Fungicide applications targeting bitter rot should start at fruit set if weather and previous disease history favor infection at that time. For the rest of the summer in orchards with a history of the disease, fungicides to manage bitter rot should be applied when prolonged warm, wet weather is predicted, particularly as fruit matures.  Among the most effective fungicides against bitter rot are the EBDCs. Unfortunately they have a 77 day pre-harvest limit. Captan and Ziram are also effective, as are Pristine and Merivon, group 7 + 11 pre-mixed fungicides. For resistance management and improved efficacy, Pristine or Merivon should be tank-mixed with captan at one half the full rate. No more than 4 applications of Pristine or Merivon should be made per year. Note: Topsin M has no effect on bitter rot.

Cultural Control

The most important cultural control is to remove sources of inoculum: dead wood, branches and shoots with cankers and fruit mummies.

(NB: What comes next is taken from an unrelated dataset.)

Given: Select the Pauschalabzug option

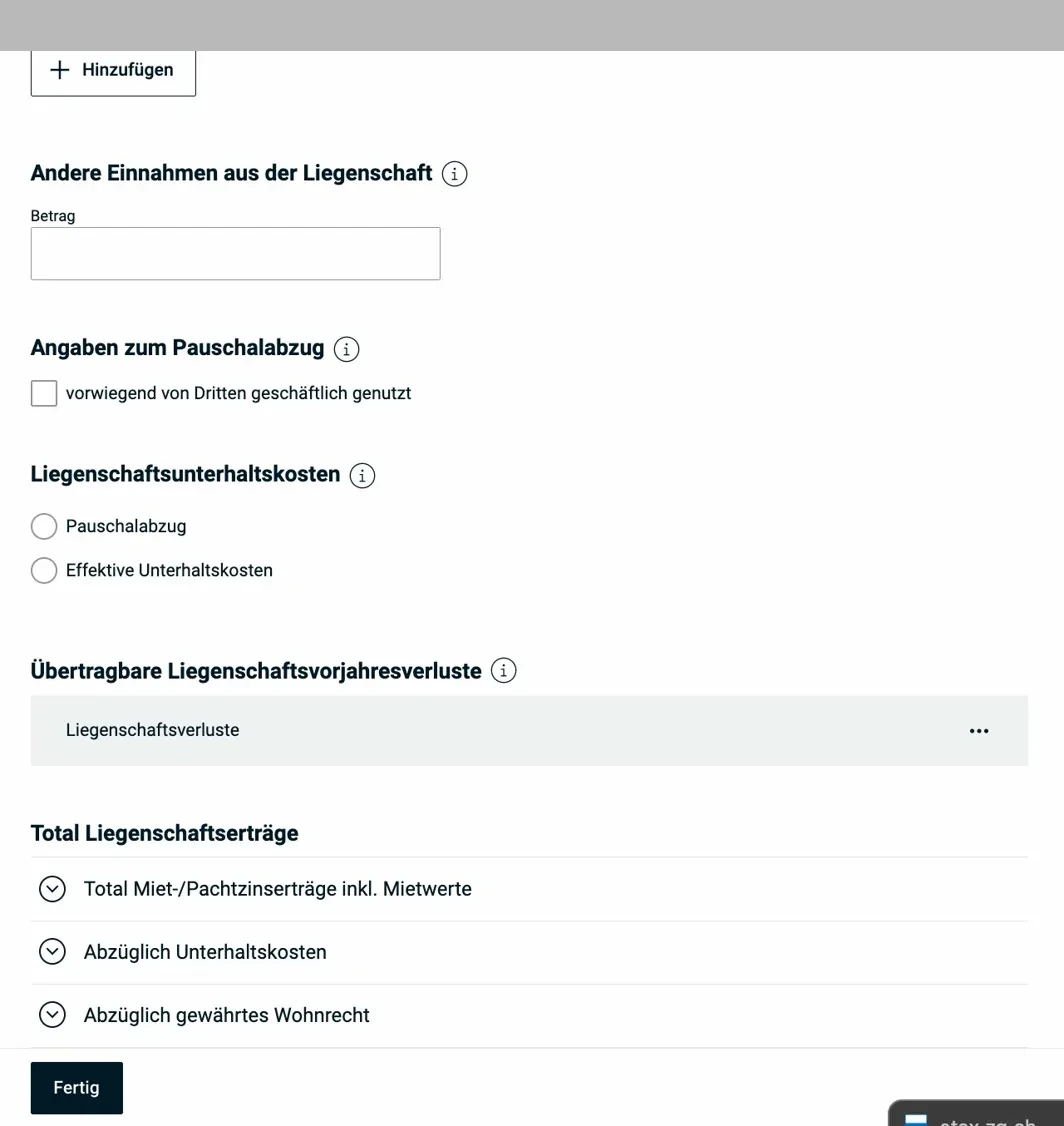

Following fire blight outbreaks, dead shoots should be removed as soon as practical as these can become infected with bitter rot and become inoculum sources. While yet unproven, a few other cultural methods may help control bitter rot. It may also be useful to avoid or minimize stress, particularly drought and heat stress. Some tree species close to orchards may support Colletotrichum spp., making it worthwhile to establish open buffer spaces between trees and orchard borders. Removing leaves, dead twigs and fruit mummies on the ground may reduce inoculum. Finally, removing broad-leaf weeds in the orchard may remove another source of inoculum.